Me arrastró, sin yo ofrecerle resistencia, hacia nuestra liberación. A cada paso estaba más claro que la playa se levantaría de repente y nos lapidaria. Formaría una pared, incluso una torre, en cuanto diéramos un solo paso hacia la salvación. Podría jugar a lo que quisiera, absolutamente a cualquier juego. Aunque quizás a los muertos no les gustan los juegos. Tienen algo de apuesta, y los muertos ya la han perdido. Quizá los muertos sólo actúen con la árida certeza de los matemáticos. Casi tuvo que tirarme dentro del bote y comenzó a empujarlo para ponerlo a flote. No se levantó ninguna pared de piedras para evitar nuestra huida. No apareció ninguna torre, ningún pedrisco exterminador. Incluso el ataque al
Emmanuelle
había cesado.

¿Se hablan saciado con las tres víctimas? ¿O era que la presencia del alimentador, un inocente, un sirviente de estos muertos, me protegía de sus rabietas?

El bote de remos se había alejado de la playa de guijarros. Nos balanceábamos ligeramente sobre el lomo de algunas lánguidas olas hasta que llegamos a una profundidad suficiente para remar, y entonces nos apartamos de la costa y mi salvador, sentado frente a mí, se puso a remar con todas sus fuerzas, con un rocío de sudor fresco en la frente que se multiplicaba a cada golpe de remo.

La playa se quedaba atrás; nos estaban dejando libres. El alimentador pareció relajarse un poco. Miró la basura del fondo del bote. Respiró profundamente una media docena de veces y luego me miró con la cara consumida, desprovista de expresión.

—Esto tenía que acabar por suceder… —dijo con voz baja y grave—. Alguien tenía que echar a perder nuestro modo de vida.

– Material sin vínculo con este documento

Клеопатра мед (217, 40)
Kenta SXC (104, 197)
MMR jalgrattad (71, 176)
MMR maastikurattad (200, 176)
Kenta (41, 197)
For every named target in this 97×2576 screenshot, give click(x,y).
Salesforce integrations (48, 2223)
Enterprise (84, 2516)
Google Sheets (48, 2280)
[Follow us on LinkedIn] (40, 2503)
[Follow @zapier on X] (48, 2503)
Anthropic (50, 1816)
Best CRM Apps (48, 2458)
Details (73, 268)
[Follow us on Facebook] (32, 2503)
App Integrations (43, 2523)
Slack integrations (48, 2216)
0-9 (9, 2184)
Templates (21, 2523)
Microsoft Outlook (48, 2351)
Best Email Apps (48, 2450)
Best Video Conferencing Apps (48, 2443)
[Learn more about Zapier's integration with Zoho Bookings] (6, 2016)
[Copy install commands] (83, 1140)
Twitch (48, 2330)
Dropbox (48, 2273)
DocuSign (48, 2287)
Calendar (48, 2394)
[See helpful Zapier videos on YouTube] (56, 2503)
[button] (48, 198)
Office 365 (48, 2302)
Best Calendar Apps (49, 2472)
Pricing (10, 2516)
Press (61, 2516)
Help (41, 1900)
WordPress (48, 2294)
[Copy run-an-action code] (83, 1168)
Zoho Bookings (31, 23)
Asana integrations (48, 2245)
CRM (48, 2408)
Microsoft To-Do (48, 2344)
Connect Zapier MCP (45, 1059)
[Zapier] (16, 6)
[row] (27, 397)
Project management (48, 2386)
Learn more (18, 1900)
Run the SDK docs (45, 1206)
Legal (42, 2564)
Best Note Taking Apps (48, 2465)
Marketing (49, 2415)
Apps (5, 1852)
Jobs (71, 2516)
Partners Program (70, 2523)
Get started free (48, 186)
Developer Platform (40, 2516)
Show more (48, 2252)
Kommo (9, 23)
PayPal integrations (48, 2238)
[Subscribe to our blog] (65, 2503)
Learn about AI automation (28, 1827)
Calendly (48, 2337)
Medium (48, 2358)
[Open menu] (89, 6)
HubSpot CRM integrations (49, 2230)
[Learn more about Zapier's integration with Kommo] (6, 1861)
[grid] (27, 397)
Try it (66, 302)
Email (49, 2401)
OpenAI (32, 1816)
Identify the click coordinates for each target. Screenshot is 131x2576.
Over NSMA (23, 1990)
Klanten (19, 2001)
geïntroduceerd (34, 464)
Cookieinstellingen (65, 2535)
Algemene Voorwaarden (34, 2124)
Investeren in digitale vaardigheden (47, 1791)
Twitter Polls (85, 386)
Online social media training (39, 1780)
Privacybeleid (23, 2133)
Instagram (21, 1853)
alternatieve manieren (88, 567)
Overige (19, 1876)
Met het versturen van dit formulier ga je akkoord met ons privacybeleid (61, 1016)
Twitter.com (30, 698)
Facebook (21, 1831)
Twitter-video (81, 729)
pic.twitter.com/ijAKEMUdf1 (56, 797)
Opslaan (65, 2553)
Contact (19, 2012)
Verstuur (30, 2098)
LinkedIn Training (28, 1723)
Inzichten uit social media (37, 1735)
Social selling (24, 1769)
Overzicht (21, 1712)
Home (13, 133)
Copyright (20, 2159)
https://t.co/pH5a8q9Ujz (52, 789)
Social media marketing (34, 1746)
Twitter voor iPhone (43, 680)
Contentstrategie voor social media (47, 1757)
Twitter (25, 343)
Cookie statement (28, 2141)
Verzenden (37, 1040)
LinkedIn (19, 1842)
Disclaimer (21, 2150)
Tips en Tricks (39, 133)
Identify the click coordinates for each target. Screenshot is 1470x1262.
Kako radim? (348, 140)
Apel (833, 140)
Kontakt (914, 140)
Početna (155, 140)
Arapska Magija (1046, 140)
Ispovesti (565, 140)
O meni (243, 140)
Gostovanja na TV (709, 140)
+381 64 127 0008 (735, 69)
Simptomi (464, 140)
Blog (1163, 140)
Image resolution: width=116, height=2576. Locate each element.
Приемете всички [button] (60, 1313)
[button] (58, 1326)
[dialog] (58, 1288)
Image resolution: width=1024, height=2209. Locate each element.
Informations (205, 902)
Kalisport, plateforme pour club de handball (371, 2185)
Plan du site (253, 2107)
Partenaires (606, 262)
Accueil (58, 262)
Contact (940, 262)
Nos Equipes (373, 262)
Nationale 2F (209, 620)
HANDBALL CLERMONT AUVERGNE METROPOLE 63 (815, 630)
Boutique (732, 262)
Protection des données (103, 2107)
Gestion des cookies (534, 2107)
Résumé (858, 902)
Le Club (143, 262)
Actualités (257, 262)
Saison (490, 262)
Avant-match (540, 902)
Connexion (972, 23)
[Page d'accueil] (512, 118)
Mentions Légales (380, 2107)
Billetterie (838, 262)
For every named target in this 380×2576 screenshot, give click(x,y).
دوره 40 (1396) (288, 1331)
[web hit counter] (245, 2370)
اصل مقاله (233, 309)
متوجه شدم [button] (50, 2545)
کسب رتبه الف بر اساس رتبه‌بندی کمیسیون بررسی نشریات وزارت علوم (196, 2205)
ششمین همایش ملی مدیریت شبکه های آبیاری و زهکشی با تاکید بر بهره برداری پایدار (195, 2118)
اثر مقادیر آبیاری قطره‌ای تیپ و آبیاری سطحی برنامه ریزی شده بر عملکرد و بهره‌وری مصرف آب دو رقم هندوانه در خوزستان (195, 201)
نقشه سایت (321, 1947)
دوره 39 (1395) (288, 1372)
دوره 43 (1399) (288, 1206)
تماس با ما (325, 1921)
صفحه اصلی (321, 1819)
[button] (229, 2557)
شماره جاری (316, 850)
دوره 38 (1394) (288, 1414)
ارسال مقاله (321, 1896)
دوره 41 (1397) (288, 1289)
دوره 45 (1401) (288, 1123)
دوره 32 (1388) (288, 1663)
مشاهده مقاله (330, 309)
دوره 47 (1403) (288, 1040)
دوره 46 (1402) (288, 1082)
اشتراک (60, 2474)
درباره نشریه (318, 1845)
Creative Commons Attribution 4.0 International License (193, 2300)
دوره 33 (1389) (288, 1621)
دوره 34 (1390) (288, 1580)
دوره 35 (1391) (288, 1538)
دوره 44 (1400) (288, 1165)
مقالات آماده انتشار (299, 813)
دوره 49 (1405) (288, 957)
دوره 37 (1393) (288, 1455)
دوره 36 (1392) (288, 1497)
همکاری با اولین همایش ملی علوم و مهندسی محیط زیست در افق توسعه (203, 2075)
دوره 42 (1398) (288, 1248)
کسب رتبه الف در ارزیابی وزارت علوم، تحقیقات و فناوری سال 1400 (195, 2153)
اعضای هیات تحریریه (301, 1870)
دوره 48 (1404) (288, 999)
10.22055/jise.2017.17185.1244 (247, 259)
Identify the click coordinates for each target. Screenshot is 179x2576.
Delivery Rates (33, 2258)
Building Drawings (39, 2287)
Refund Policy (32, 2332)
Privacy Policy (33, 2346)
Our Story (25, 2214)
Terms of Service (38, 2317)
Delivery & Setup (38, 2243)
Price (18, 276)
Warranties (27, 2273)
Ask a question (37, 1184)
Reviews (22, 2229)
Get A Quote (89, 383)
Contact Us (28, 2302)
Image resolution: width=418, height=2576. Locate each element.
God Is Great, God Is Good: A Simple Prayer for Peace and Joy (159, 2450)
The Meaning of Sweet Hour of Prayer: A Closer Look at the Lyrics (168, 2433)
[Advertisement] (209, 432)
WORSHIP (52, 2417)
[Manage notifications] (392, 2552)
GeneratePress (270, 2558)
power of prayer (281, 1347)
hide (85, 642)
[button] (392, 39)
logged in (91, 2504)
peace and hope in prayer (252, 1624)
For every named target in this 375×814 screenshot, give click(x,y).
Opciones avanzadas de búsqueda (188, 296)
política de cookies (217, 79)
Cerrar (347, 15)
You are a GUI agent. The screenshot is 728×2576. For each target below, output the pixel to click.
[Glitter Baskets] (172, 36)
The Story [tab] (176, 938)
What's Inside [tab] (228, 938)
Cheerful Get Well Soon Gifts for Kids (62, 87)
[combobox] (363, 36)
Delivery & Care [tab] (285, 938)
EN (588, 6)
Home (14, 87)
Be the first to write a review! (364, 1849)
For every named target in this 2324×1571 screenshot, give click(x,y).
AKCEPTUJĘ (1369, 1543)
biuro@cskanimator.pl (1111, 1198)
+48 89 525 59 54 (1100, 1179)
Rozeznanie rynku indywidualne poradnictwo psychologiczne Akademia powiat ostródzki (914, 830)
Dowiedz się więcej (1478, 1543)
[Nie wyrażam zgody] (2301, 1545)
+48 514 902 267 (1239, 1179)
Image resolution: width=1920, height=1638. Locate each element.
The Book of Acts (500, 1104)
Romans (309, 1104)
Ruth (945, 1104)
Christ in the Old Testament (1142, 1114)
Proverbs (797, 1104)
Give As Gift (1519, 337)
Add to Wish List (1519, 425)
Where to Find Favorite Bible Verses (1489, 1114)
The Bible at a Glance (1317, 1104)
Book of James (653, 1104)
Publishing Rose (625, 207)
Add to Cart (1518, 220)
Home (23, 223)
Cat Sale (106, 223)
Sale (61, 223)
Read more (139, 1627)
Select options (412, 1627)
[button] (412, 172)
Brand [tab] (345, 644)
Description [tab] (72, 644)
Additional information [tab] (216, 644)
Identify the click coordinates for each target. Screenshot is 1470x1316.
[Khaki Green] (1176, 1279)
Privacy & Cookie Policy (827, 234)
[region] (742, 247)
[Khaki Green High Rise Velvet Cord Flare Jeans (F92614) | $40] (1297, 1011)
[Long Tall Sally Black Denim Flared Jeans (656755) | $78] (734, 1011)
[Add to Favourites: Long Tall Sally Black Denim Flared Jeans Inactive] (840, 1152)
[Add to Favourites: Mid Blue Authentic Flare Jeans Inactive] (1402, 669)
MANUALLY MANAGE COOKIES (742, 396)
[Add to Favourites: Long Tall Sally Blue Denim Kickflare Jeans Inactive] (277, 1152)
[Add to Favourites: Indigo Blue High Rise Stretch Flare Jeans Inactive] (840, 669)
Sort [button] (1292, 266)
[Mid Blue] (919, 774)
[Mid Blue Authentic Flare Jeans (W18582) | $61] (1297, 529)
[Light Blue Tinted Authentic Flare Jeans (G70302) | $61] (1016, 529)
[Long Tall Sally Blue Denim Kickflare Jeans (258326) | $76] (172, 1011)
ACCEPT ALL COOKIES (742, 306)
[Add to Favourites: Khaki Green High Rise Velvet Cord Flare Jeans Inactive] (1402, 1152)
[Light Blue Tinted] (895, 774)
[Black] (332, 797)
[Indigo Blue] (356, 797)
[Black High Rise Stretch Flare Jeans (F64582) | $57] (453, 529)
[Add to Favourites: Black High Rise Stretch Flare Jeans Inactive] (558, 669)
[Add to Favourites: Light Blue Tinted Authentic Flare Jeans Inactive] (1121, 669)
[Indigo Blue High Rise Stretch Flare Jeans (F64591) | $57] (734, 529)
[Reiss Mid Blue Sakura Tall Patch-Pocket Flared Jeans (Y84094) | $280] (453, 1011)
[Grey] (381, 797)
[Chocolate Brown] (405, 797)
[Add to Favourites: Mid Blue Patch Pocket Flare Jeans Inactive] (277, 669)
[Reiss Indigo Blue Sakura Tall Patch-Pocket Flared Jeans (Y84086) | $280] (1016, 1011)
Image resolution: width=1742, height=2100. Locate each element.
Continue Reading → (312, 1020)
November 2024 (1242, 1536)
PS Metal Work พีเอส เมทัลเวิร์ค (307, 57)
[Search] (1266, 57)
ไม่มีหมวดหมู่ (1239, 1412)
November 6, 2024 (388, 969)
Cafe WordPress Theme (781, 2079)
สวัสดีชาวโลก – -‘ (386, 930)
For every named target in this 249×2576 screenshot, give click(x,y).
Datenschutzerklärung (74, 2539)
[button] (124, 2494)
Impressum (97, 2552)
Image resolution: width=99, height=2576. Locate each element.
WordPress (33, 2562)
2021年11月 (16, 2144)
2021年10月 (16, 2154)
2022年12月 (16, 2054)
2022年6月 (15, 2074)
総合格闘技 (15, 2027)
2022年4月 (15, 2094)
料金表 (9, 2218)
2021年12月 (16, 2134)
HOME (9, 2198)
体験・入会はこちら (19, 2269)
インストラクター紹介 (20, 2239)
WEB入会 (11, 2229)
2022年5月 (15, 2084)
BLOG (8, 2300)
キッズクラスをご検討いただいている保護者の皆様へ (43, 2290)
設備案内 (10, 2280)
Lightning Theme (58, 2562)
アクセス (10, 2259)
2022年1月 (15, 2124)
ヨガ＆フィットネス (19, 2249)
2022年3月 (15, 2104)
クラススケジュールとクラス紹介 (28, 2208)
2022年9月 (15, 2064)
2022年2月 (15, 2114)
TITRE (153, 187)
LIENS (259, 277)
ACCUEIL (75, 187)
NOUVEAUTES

El ir y venir de los remos, hacia adelante y hacia atrás, era casi soporífero. Yo quería dormir, arrebujarme en el alquitranado sobre el que estaba sentada, y olvidar. Detrás de nosotros, la playa ya era una línea lejana.

No podía ver el
Emmanuelle.

—¿Adónde vamos? —dije.

—De vuelta a Tiree —respondió—. Ya veremos allí qué hay que hacer. Encontraremos algún modo de reparar la ofensa; de ayudarlos a que vuelvan a dormir profundamente.

—¿Se comen a las ovejas?

—¿Para qué les sirve la comida a los muertos? No, no tienen ninguna necesidad de carne de oveja. Consideran a las bestias como un gesto de rememoración.

Rememoración.

Asentí.

—Es nuestra manera de llorarlos…

Dejó de remar, con el corazón demasiado cansado para acabar su explicación y demasiado exhausto para hacer nada que no fuera dejar que la marea nos llevara a casa. Hubo un momento de silencio.

Entonces empezaron los arañazos.

Un sonido de ratón tan sólo, un escarbar en el fondo del bote como las uñas de un hombre haciéndoles cosquillas a las tablas para que le dejaran entrar. No de un solo hombre: de muchos. El sonido de sus súplicas, el blando rastrillar de cutículas podridas contra la madera, se multiplicó.

En el bote, no nos movíamos, no hablábamos, no nos lo creíamos. Ni cuando vimos lo peor creímos lo peor.